#### WHAT NEEDS TO BE DONE:
The exercise calls for a faithful copy of all the data.

** TASK DATA follows **

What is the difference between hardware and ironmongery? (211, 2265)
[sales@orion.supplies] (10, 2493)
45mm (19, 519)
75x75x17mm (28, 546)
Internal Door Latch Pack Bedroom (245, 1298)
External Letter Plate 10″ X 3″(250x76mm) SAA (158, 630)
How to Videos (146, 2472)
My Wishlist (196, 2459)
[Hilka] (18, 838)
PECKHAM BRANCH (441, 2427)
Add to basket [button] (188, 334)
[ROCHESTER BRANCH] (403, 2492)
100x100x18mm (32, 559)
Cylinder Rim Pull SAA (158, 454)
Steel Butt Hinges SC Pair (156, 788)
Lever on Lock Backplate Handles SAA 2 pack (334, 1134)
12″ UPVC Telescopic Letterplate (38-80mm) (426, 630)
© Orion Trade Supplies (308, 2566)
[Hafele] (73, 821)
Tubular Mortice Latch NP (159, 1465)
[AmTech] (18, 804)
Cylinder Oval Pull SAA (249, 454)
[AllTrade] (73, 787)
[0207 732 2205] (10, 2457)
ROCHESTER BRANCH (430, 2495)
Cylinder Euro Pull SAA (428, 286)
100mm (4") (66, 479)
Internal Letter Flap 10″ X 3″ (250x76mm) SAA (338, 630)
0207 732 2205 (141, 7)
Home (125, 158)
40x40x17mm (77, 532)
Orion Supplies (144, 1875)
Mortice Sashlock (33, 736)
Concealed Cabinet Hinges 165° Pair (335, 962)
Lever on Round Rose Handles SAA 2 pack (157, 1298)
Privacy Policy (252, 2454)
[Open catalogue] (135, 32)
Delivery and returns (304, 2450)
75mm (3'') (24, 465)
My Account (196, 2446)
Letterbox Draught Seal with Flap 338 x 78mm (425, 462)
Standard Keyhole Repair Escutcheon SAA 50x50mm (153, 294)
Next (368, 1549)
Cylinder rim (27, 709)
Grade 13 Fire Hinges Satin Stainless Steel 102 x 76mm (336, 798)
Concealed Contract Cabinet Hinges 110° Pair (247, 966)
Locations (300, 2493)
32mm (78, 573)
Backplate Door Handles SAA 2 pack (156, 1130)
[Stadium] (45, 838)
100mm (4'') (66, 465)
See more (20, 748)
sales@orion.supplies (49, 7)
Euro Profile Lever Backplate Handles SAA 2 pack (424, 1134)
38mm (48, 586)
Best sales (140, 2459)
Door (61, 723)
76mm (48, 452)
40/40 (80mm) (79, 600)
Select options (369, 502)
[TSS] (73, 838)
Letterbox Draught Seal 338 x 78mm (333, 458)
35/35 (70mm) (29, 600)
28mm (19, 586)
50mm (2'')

** End of TASK DATA **

#### SOLVED PROBLEM:
What is the difference between hardware and ironmongery? (211, 2265)
[sales@orion.supplies] (10, 2493)
45mm (19, 519)
75x75x17mm (28, 546)
Internal Door Latch Pack Bedroom (245, 1298)
External Letter Plate 10″ X 3″(250x76mm) SAA (158, 630)
How to Videos (146, 2472)
My Wishlist (196, 2459)
[Hilka] (18, 838)
PECKHAM BRANCH (441, 2427)
Add to basket [button] (188, 334)
[ROCHESTER BRANCH] (403, 2492)
100x100x18mm (32, 559)
Cylinder Rim Pull SAA (158, 454)
Steel Butt Hinges SC Pair (156, 788)
Lever on Lock Backplate Handles SAA 2 pack (334, 1134)
12″ UPVC Telescopic Letterplate (38-80mm) (426, 630)
© Orion Trade Supplies (308, 2566)
[Hafele] (73, 821)
Tubular Mortice Latch NP (159, 1465)
[AmTech] (18, 804)
Cylinder Oval Pull SAA (249, 454)
[AllTrade] (73, 787)
[0207 732 2205] (10, 2457)
ROCHESTER BRANCH (430, 2495)
Cylinder Euro Pull SAA (428, 286)
100mm (4") (66, 479)
Internal Letter Flap 10″ X 3″ (250x76mm) SAA (338, 630)
0207 732 2205 (141, 7)
Home (125, 158)
40x40x17mm (77, 532)
Orion Supplies (144, 1875)
Mortice Sashlock (33, 736)
Concealed Cabinet Hinges 165° Pair (335, 962)
Lever on Round Rose Handles SAA 2 pack (157, 1298)
Privacy Policy (252, 2454)
[Open catalogue] (135, 32)
Delivery and returns (304, 2450)
75mm (3'') (24, 465)
My Account (196, 2446)
Letterbox Draught Seal with Flap 338 x 78mm (425, 462)
Standard Keyhole Repair Escutcheon SAA 50x50mm (153, 294)
Next (368, 1549)
Cylinder rim (27, 709)
Grade 13 Fire Hinges Satin Stainless Steel 102 x 76mm (336, 798)
Concealed Contract Cabinet Hinges 110° Pair (247, 966)
Locations (300, 2493)
32mm (78, 573)
Backplate Door Handles SAA 2 pack (156, 1130)
[Stadium] (45, 838)
100mm (4'') (66, 465)
See more (20, 748)
sales@orion.supplies (49, 7)
Euro Profile Lever Backplate Handles SAA 2 pack (424, 1134)
38mm (48, 586)
Best sales (140, 2459)
Door (61, 723)
76mm (48, 452)
40/40 (80mm) (79, 600)
Select options (369, 502)
[TSS] (73, 838)
Letterbox Draught Seal 338 x 78mm (333, 458)
35/35 (70mm) (29, 600)
28mm (19, 586)
50mm (2'')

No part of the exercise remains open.